İlerlemeye devam ederken "Lan velet ben anlamadım mı sanıyorsun? Boşu boşuna yürüdüm buraya kadar. Daha fazla ilerlemeye gerek yok, yürü," dedi Yoongi hyung. Hafif kıkırdadım ve geri döndük. Sahi, geçen neden ona o kadar ters davrandım ki? Ne kadar aptalım.

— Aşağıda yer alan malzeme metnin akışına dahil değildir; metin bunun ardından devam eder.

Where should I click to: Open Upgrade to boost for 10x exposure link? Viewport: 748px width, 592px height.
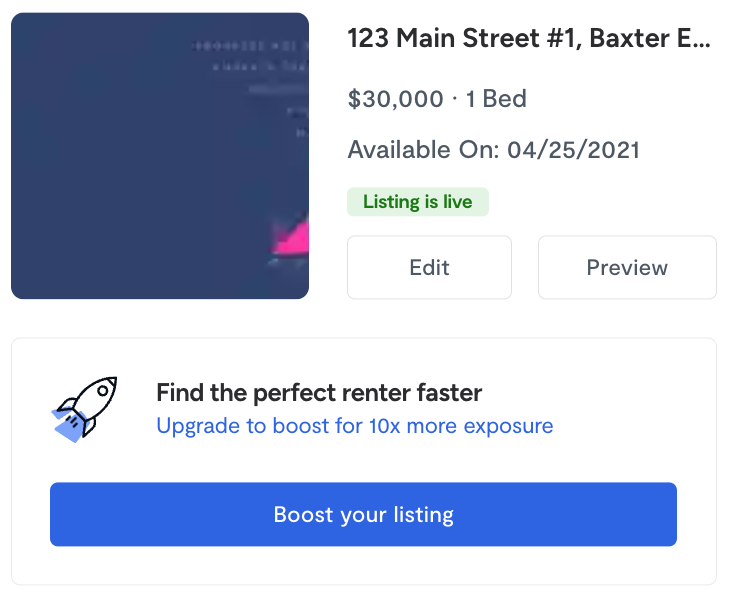[355, 426]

"Hyung," dedim ve onu durdurdum Bana doğru döndü. "Özür dilerim, öyle davranmamalıydım." eliyle omzumu pat patladı. "Bak Tae senin o gün neden ters davrandığını biliyorum Jennie anlattı," eğik kafamı suratına çıkardım. "O benim kız kardeşim sayılır, anlıyor musun? Ona karşı bir şey hissetmedim. Hem düşünsene aynı evde iki swag, korkunç değil mi?" dediğine ikimiz de güldük ve ilerledik. Kolumu omzuna attım ve tekrar özür diledim. 'Seni dövmeme az kaldı." cinsinden şeyler söyleyince güldüm ve sustum.

Diğerlerinin yanına geldiğimizde gruplar sahneye çıkmıştı bile. Onları izlemeye dalmışken şarkı değişti. Karşıma güzeller güzeli Kim Jennie çıkınca gülümsemek istedim ama yapamadım. 'Solo' performansını gerçekleştiriyordu. Bütün üyeler pür dikkat onu izliyorduk. 

Ve evet, tek başına parlıyorsun!

Dansı, rapi, vocali çok güzeldi. Tam bir it girl! Sahneden kaçarken bu tatlı ifadesine gülmeden geçemedim. Yandan Yoongi hyung'un kıkırdama sesini de duydum. 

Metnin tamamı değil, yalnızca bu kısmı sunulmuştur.